─── GIVEN INFORMATION

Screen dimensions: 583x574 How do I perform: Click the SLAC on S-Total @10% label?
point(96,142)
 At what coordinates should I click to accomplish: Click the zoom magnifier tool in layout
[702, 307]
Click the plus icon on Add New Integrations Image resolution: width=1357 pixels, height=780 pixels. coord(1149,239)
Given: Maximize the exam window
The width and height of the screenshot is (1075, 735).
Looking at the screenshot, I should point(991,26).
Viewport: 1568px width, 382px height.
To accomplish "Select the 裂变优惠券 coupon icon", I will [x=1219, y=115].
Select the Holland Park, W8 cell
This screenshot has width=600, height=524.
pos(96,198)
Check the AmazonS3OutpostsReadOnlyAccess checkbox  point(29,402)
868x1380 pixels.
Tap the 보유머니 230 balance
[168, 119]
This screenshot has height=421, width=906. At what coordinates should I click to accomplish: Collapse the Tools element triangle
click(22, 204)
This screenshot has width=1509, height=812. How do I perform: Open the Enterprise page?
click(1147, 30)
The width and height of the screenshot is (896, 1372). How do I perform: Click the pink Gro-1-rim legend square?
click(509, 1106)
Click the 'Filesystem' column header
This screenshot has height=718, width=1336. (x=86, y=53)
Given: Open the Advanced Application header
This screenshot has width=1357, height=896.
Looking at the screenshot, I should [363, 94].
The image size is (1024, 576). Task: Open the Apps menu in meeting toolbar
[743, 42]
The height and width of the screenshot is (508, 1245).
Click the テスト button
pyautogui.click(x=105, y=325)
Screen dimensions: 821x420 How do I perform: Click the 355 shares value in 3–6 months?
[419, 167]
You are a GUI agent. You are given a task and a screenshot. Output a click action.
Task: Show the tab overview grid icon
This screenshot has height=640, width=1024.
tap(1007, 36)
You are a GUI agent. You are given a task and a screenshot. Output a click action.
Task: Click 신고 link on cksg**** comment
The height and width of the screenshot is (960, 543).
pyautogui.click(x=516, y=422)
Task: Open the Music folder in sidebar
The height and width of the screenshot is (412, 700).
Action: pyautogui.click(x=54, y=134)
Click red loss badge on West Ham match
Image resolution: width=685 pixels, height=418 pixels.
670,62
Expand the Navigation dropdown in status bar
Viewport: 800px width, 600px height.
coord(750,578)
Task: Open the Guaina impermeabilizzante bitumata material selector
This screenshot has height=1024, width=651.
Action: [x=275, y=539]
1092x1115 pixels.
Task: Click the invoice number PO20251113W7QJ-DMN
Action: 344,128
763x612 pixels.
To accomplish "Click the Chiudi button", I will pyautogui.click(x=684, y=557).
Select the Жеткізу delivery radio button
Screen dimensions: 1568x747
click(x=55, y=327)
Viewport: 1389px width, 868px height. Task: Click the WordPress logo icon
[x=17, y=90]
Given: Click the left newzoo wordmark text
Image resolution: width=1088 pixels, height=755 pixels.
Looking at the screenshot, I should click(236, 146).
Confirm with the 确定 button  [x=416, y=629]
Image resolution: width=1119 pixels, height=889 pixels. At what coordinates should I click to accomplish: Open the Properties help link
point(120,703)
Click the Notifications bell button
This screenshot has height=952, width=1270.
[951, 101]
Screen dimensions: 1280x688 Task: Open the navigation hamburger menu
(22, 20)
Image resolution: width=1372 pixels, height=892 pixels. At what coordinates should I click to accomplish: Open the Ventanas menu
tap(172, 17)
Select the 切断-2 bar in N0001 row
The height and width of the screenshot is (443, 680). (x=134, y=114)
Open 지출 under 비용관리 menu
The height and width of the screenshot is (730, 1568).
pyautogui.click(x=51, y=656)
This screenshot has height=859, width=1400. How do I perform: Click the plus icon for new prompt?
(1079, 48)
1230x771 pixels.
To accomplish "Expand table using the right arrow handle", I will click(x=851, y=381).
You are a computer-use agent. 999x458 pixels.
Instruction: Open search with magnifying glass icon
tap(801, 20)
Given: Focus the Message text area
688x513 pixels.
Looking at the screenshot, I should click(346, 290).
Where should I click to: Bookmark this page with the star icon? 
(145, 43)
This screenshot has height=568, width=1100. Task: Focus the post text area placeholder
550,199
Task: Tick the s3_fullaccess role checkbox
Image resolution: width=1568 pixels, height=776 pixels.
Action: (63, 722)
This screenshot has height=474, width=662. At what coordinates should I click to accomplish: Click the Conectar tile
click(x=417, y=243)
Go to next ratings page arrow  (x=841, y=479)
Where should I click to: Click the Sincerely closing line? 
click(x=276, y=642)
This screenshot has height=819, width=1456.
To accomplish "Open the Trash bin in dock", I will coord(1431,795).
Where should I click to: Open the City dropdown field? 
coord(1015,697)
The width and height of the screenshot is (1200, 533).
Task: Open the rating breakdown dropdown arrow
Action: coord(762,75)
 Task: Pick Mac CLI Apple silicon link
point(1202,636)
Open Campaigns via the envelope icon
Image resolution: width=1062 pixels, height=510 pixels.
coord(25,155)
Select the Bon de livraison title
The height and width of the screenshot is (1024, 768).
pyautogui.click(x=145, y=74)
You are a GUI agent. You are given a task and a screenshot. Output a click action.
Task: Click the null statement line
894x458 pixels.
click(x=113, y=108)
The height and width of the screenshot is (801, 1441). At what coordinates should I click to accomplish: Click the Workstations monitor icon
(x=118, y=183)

──────

- PROBLEM REQUIREMENTS: Format every one of the rows above as a Markdown table with two columns, No. for the line number and Line for the line itself, leaving out any blank lines.

- RESULT FOR THIS TASK:
| No. | Line |
|---|---|
| 1 | Screen dimensions: 583x574 How do I perform: Click the SLAC on S-Total @10% label? |
| 2 | point(96,142) |
| 3 |  At what coordinates should I click to accomplish: Click the zoom magnifier tool in layout |
| 4 | [702, 307] |
| 5 | Click the plus icon on Add New Integrations Image resolution: width=1357 pixels, height=780 pixels. coord(1149,239) |
| 6 | Given: Maximize the exam window |
| 7 | The width and height of the screenshot is (1075, 735). |
| 8 | Looking at the screenshot, I should point(991,26). |
| 9 | Viewport: 1568px width, 382px height. |
| 10 | To accomplish "Select the 裂变优惠券 coupon icon", I will [x=1219, y=115]. |
| 11 | Select the Holland Park, W8 cell |
| 12 | This screenshot has width=600, height=524. |
| 13 | pos(96,198) |
| 14 | Check the AmazonS3OutpostsReadOnlyAccess checkbox  point(29,402) |
| 15 | 868x1380 pixels. |
| 16 | Tap the 보유머니 230 balance |
| 17 | [168, 119] |
| 18 | This screenshot has height=421, width=906. At what coordinates should I click to accomplish: Collapse the Tools element triangle |
| 19 | click(22, 204) |
| 20 | This screenshot has width=1509, height=812. How do I perform: Open the Enterprise page? |
| 21 | click(1147, 30) |
| 22 | The width and height of the screenshot is (896, 1372). How do I perform: Click the pink Gro-1-rim legend square? |
| 23 | click(509, 1106) |
| 24 | Click the 'Filesystem' column header |
| 25 | This screenshot has height=718, width=1336. (x=86, y=53) |
| 26 | Given: Open the Advanced Application header |
| 27 | This screenshot has width=1357, height=896. |
| 28 | Looking at the screenshot, I should [363, 94]. |
| 29 | The image size is (1024, 576). Task: Open the Apps menu in meeting toolbar |
| 30 | [743, 42] |
| 31 | The height and width of the screenshot is (508, 1245). |
| 32 | Click the テスト button |
| 33 | pyautogui.click(x=105, y=325) |
| 34 | Screen dimensions: 821x420 How do I perform: Click the 355 shares value in 3–6 months? |
| 35 | [419, 167] |
| 36 | You are a GUI agent. You are given a task and a screenshot. Output a click action. |
| 37 | Task: Show the tab overview grid icon |
| 38 | This screenshot has height=640, width=1024. |
| 39 | tap(1007, 36) |
| 40 | You are a GUI agent. You are given a task and a screenshot. Output a click action. |
| 41 | Task: Click 신고 link on cksg**** comment |
| 42 | The height and width of the screenshot is (960, 543). |
| 43 | pyautogui.click(x=516, y=422) |
| 44 | Task: Open the Music folder in sidebar |
| 45 | The height and width of the screenshot is (412, 700). |
| 46 | Action: pyautogui.click(x=54, y=134) |
| 47 | Click red loss badge on West Ham match |
| 48 | Image resolution: width=685 pixels, height=418 pixels. |
| 49 | 670,62 |
| 50 | Expand the Navigation dropdown in status bar |
| 51 | Viewport: 800px width, 600px height. |
| 52 | coord(750,578) |
| 53 | Task: Open the Guaina impermeabilizzante bitumata material selector |
| 54 | This screenshot has height=1024, width=651. |
| 55 | Action: [x=275, y=539] |
| 56 | 1092x1115 pixels. |
| 57 | Task: Click the invoice number PO20251113W7QJ-DMN |
| 58 | Action: 344,128 |
| 59 | 763x612 pixels. |
| 60 | To accomplish "Click the Chiudi button", I will pyautogui.click(x=684, y=557). |
| 61 | Select the Жеткізу delivery radio button |
| 62 | Screen dimensions: 1568x747 |
| 63 | click(x=55, y=327) |
| 64 | Viewport: 1389px width, 868px height. Task: Click the WordPress logo icon |
| 65 | [x=17, y=90] |
| 66 | Given: Click the left newzoo wordmark text |
| 67 | Image resolution: width=1088 pixels, height=755 pixels. |
| 68 | Looking at the screenshot, I should click(236, 146). |
| 69 | Confirm with the 确定 button  [x=416, y=629] |
| 70 | Image resolution: width=1119 pixels, height=889 pixels. At what coordinates should I click to accomplish: Open the Properties help link |
| 71 | point(120,703) |
| 72 | Click the Notifications bell button |
| 73 | This screenshot has height=952, width=1270. |
| 74 | [951, 101] |
| 75 | Screen dimensions: 1280x688 Task: Open the navigation hamburger menu |
| 76 | (22, 20) |
| 77 | Image resolution: width=1372 pixels, height=892 pixels. At what coordinates should I click to accomplish: Open the Ventanas menu |
| 78 | tap(172, 17) |
| 79 | Select the 切断-2 bar in N0001 row |
| 80 | The height and width of the screenshot is (443, 680). (x=134, y=114) |
| 81 | Open 지출 under 비용관리 menu |
| 82 | The height and width of the screenshot is (730, 1568). |
| 83 | pyautogui.click(x=51, y=656) |
| 84 | This screenshot has height=859, width=1400. How do I perform: Click the plus icon for new prompt? |
| 85 | (1079, 48) |
| 86 | 1230x771 pixels. |
| 87 | To accomplish "Expand table using the right arrow handle", I will click(x=851, y=381). |
| 88 | You are a computer-use agent. 999x458 pixels. |
| 89 | Instruction: Open search with magnifying glass icon |
| 90 | tap(801, 20) |
| 91 | Given: Focus the Message text area |
| 92 | 688x513 pixels. |
| 93 | Looking at the screenshot, I should click(346, 290). |
| 94 | Where should I click to: Bookmark this page with the star icon?  |
| 95 | (145, 43) |
| 96 | This screenshot has height=568, width=1100. Task: Focus the post text area placeholder |
| 97 | 550,199 |
| 98 | Task: Tick the s3_fullaccess role checkbox |
| 99 | Image resolution: width=1568 pixels, height=776 pixels. |
| 100 | Action: (63, 722) |
| 101 | This screenshot has height=474, width=662. At what coordinates should I click to accomplish: Click the Conectar tile |
| 102 | click(x=417, y=243) |
| 103 | Go to next ratings page arrow  (x=841, y=479) |
| 104 | Where should I click to: Click the Sincerely closing line?  |
| 105 | click(x=276, y=642) |
| 106 | This screenshot has height=819, width=1456. |
| 107 | To accomplish "Open the Trash bin in dock", I will coord(1431,795). |
| 108 | Where should I click to: Open the City dropdown field?  |
| 109 | coord(1015,697) |
| 110 | The width and height of the screenshot is (1200, 533). |
| 111 | Task: Open the rating breakdown dropdown arrow |
| 112 | Action: coord(762,75) |
| 113 |  Task: Pick Mac CLI Apple silicon link |
| 114 | point(1202,636) |
| 115 | Open Campaigns via the envelope icon |
| 116 | Image resolution: width=1062 pixels, height=510 pixels. |
| 117 | coord(25,155) |
| 118 | Select the Bon de livraison title |
| 119 | The height and width of the screenshot is (1024, 768). |
| 120 | pyautogui.click(x=145, y=74) |
| 121 | You are a GUI agent. You are given a task and a screenshot. Output a click action. |
| 122 | Task: Click the null statement line |
| 123 | 894x458 pixels. |
| 124 | click(x=113, y=108) |
| 125 | The height and width of the screenshot is (801, 1441). At what coordinates should I click to accomplish: Click the Workstations monitor icon |
| 126 | (x=118, y=183) |